De repente una joven lo agarró de la chaqueta y se abalanzó sobre él. Apenas tuvo tiempo de percibir de quién se trataba, aunque un único segundo le bastó para descubrirlo. No tuvo tiempo a reaccionar y se dejó llevar por el instante cuando notó la boca femenina sobre la suya.

Tras la sorpresa, se dio cuenta de que era una dulce fresa que no pensaba despreciar. Hizo verdaderos esfuerzos por sostenerla y no caer los dos al suelo. La joven lo había empujado contra el umbral de una puerta y, por cómo movía los labios sobre los suyos, tuvo la impresión de que nunca la habían besado. Así que la agarró con fuerza por la cintura, la elevó un poco del suelo y, sin separarse de ella, empujó la puerta que los protegía y entró en la pequeña sala, cerrando tras de sí.

Con cuidado y sin soltarla, la apoyó en el suelo y sobre el tabique que los separaba del corredor, tanteó la cerradura para girar la llave y que nadie los descubriera. La joven no sabía besar, pero no por ello cejaba en su empeño. Debió parar aquella locura al percibir en su cerebro la representación de la imagen de la dama, pero el aroma que le inundaba las fosas nasales no le dejaba pensar con claridad. Sintió que la sangre le bullía y en vez de cortar aquel disparatado encuentro, profundizó el beso con un ímpetu que no se conocía.

La ciñó más a la cintura y ella se apretó a él con descaro a la vez que respondía a aquel beso con ardor. Ella aprendía rápido y lo estaba volviendo loco, no podía más que besarla con una pasión arrolladora, sin atreverse a acariciarla y despertarla de aquel hechizo. Los pequeños ronroneos que escuchó que salían de la garganta de la dama lo encendieron un grado más y pensó que iba a ir al infierno, pero quería disfrutar de aquel instante como si fuera el último de su vida.

Ni siquiera cuando alguien pretendió entrar en la sala y notó que empujaban la puerta sin éxito, separaron sus cuerpos. Ella aceptaba el peso de él sobre ella y con abandono había subido los brazos y los había cruzado alrededor de su cuello.

Nunca había vivido una locura como aquella y, que él recordara, tampoco había sentido un manjar, como lo era aquella boca, encajar tan bien en la suya.
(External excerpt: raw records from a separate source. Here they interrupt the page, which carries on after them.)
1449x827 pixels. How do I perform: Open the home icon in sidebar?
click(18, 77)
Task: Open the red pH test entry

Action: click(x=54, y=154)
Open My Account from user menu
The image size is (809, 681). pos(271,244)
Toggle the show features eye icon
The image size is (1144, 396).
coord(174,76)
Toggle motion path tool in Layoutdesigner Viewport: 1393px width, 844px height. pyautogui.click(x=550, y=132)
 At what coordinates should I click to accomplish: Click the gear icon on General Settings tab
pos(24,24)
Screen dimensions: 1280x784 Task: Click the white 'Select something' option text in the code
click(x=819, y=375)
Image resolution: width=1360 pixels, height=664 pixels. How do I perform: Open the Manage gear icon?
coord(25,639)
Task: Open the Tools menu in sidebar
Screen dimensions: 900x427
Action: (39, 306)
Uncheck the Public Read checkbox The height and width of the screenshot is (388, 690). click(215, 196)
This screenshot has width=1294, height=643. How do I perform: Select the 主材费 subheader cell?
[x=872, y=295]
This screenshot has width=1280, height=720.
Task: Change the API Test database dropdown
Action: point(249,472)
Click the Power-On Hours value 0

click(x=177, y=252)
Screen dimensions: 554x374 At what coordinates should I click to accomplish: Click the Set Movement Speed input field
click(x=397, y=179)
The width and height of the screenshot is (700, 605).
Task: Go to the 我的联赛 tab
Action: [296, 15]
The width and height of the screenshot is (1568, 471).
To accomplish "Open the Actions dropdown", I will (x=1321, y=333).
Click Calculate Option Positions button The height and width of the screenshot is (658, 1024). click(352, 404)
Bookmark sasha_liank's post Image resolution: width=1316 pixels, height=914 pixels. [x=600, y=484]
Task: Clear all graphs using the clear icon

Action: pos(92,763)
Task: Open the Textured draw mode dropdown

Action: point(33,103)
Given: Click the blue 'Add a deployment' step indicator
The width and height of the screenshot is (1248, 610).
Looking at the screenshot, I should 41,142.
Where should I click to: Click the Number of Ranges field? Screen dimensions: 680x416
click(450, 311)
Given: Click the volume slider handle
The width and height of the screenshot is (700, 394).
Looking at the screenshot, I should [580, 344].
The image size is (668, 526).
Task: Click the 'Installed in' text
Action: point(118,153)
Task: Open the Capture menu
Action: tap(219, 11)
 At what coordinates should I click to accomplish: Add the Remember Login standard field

La enseñó a besar solo con el roce de su lengua y ella fue una aprendiza audaz que fue a su encuentro con deleite y ansia. Necesitaba beber más, saciarse como si estuviera sediento en mitad del desierto.

Al fin notó que ella demoraba el ritmo de su envite y fue aflojando su agarre. En su cabeza empezaron a surgir las palabras que le diría.

Al despegar los labios de la joven dibujó una sonrisa en su rostro. Jamás habría imaginado que la señorita Mackay se sintiera atraída por él y diera aquel paso, pero algo fallaba, porque ella lo miró horrorizada y le dio un sonoro bofetón.

—No… No esperaba este comportamiento de usted, señor Trevelyan —se lamentó con la mano en el pecho. Notó que la angustia la dominaba y casi le costaba respirar.

—Respire… —le advirtió, frotándose la mejilla dolorida.

—¡Es usted un aprovechado! —Al instante ella se revolvió y trató de salir de allí, pero, aunque la llave estaba echada, él apoyó su mano en la puerta para impedírselo.

—¿Aprovechado? Pero si ha sido usted…

—¿Yo? ¿Qué se ha creído? ¿Será desvergonzado? Yo jamás lo besaría.

Ante su estupefacción, Aileen consiguió abrir la puerta y salió de allí como alma que lleva el diablo. Christopher no pudo ser tan rápido, tuvo que sentarse, su corazón latía tan agitado que creyó que podía salirse por la boca.

—¿Qué demonios te ha pasado? —se preguntó con asombro y sin entenderse.

Miró a su alrededor, la luz de la luna llena entraba por los ventanales, y se dio cuenta de que estaba en una sala de música. Necesitó un buen rato para calmarse. La combativa señorita Mackay lo había excitado y en su mente, en vez de surgir una palabra de reproche por el encuentro, solo imaginó cómo podría repetirlo.